• Task item:
Where the line containing "income tax for NRI investors. (33, 1052)" appears in the records below, begin there and write out each line exactly until the last one, and nothing more.

Stored items:
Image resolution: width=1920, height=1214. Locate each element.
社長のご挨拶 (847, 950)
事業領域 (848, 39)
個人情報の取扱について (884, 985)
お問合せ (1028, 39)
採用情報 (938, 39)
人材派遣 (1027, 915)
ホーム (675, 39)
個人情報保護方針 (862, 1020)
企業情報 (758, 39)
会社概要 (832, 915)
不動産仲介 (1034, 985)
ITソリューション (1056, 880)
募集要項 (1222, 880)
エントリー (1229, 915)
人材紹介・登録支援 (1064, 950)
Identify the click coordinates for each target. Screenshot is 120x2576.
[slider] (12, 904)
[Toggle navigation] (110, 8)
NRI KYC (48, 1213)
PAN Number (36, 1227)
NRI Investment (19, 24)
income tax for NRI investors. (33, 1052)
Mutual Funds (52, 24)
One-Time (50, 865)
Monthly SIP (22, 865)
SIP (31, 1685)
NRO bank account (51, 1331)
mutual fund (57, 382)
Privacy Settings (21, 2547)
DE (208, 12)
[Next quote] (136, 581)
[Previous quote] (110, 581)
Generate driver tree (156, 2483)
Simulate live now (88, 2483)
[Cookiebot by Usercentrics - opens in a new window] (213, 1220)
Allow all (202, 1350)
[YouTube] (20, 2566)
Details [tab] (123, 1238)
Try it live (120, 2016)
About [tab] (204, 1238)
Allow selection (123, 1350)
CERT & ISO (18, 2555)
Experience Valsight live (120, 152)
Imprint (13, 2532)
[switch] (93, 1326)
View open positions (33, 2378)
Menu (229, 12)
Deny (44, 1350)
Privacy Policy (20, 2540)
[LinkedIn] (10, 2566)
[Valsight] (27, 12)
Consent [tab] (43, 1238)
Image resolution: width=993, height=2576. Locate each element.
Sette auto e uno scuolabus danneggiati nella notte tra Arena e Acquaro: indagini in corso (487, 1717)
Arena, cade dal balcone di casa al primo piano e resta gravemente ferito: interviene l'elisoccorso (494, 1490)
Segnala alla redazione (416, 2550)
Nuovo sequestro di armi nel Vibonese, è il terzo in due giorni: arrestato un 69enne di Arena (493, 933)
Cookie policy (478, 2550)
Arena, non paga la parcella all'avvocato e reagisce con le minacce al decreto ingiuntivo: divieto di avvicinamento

• Answer to this problem:
income tax for NRI investors. (33, 1052)
Mutual Funds (52, 24)
One-Time (50, 865)
Monthly SIP (22, 865)
SIP (31, 1685)
NRO bank account (51, 1331)
mutual fund (57, 382)
Privacy Settings (21, 2547)
DE (208, 12)
[Next quote] (136, 581)
[Previous quote] (110, 581)
Generate driver tree (156, 2483)
Simulate live now (88, 2483)
[Cookiebot by Usercentrics - opens in a new window] (213, 1220)
Allow all (202, 1350)
[YouTube] (20, 2566)
Details [tab] (123, 1238)
Try it live (120, 2016)
About [tab] (204, 1238)
Allow selection (123, 1350)
CERT & ISO (18, 2555)
Experience Valsight live (120, 152)
Imprint (13, 2532)
[switch] (93, 1326)
View open positions (33, 2378)
Menu (229, 12)
Deny (44, 1350)
Privacy Policy (20, 2540)
[LinkedIn] (10, 2566)
[Valsight] (27, 12)
Consent [tab] (43, 1238)
Image resolution: width=993, height=2576. Locate each element.
Sette auto e uno scuolabus danneggiati nella notte tra Arena e Acquaro: indagini in corso (487, 1717)
Arena, cade dal balcone di casa al primo piano e resta gravemente ferito: interviene l'elisoccorso (494, 1490)
Segnala alla redazione (416, 2550)
Nuovo sequestro di armi nel Vibonese, è il terzo in due giorni: arrestato un 69enne di Arena (493, 933)
Cookie policy (478, 2550)
Arena, non paga la parcella all'avvocato e reagisce con le minacce al decreto ingiuntivo: divieto di avvicinamento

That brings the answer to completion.